24In sentencing you of course, I do take into account your prior crime-free criminal history, the responsible position which you have held professionally for many years (this of course was acknowledged by a counsel to be a double edged sword as it was put to me that a well-educated man earning the comfortable income that I accept you did in Jordan, engages in less excusable behaviour by acting as a drug courier for a substantial amount of an illicit border controlled drug than someone in more desperate circumstances), that you have considerable responsibilities to children in Jordan, that you are isolated and that whilst indeed you conducted a trial, it was in relation to a confined point and was run in a sensible and efficient manner by your counsel. The health problems that you suffer are matters I also take into account although I note whilst they may make your life in prison more uncomfortable, they do not in my view even in relation to your heart difficulties fall into the particularly serious category.
25I am also prepared to find that you have good prospects of rehabilitation given your previous good history, given the age that you now are and given that it is your intention I accept to return to Jordan as soon as your gaol sentence is completed, to pick up whatever academic work you can and once again support your children. At the end of the day however you have been found guilty of importing the best part of three times the commercial quantity of the drug methamphetamine. I do not sentence you, as I must not, for the serious nature of the drug itself, but in general terms when speaking of the great misery caused to a community by the use of such drugs. Methamphetamine, or ice, provides an extremely vivid example. It is awash in this community. It is a highly addictive drug. It can have long term psychological and psychiatric consequences for the addict, who in the meantime undergo disinhibition and mood variation underlying an unfortunately ever increasing range of offences which find their way before the Victorian courts. Its effects are widespread and terrible and it has a grave effect generally upon the wellbeing and safety of the community.
26This was a drug in great quantity that you brought into Australia for distribution amongst people in our community and would have, had it been released, been responsible for terrible consequences to a vast array of young people and their families.

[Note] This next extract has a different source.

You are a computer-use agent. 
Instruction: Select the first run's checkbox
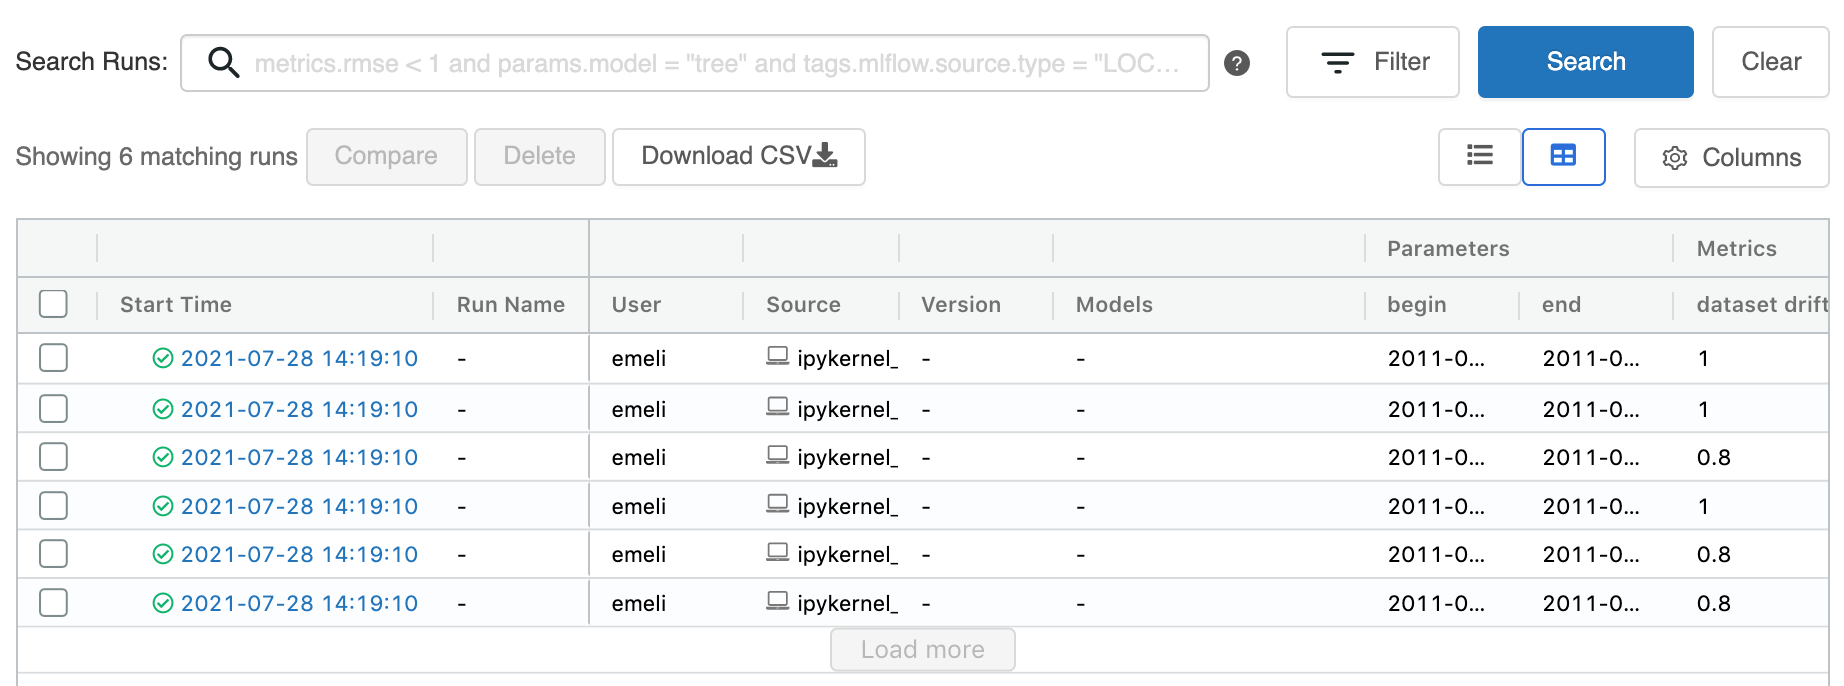[53, 358]
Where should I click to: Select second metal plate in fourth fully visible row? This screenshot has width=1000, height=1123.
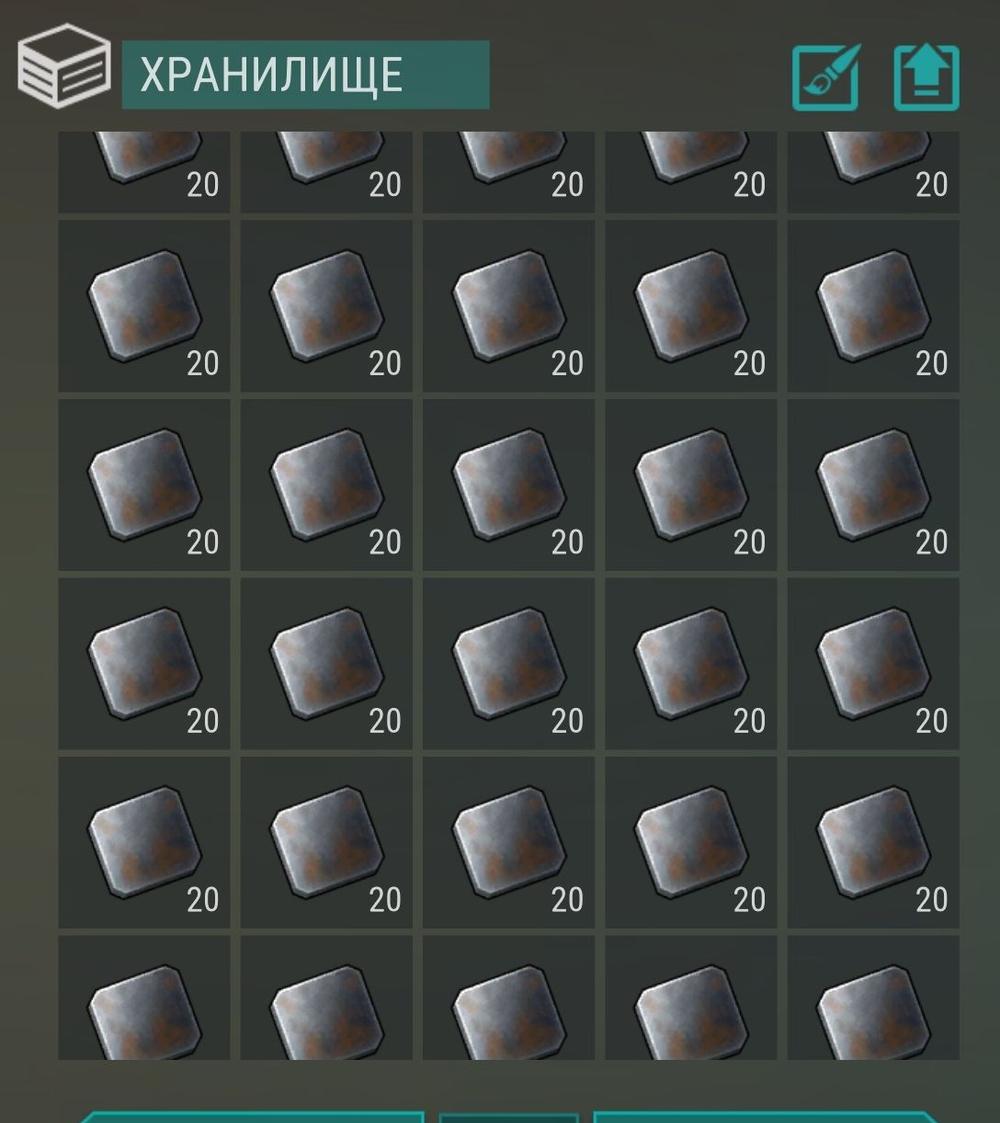(x=326, y=842)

As a father of young children yourself, you must have some appreciation of how terrible it would be were your children to be so affected by this drug.
27It was not argued that I should deal with you in any way other than by substantial term of imprisonment and it is quite clear having regard to the many cases submitted from my consideration by both counsel that the term of imprisonment you must serve is a substantial one. I therefore sentence you as follows. Could you stand up please.
28The charge of importing a commercial quantity of a border controlled substance, you are sentenced to nine years' imprisonment and I order that you serve a minimum term of five and a half years before becoming eligible for parole. What is the post presentence detention?
29MS TRAN: 591 days, Your Honour.
30HER HONOUR: I declare that 591 days of this sentence have already been served by way of presentence detention. Thank you. Have a seat sir. Thank you very much, we'll stand down to - is that everything?
31MS TRAN: Your Honour, there was a forfeiture order ‑ ‑ ‑
32HER HONOUR: Yes, I have just signed that.
33MS TRAN: Thank you, Your Honour.
34HER HONOUR: Thank you very much. Yes we will stand down.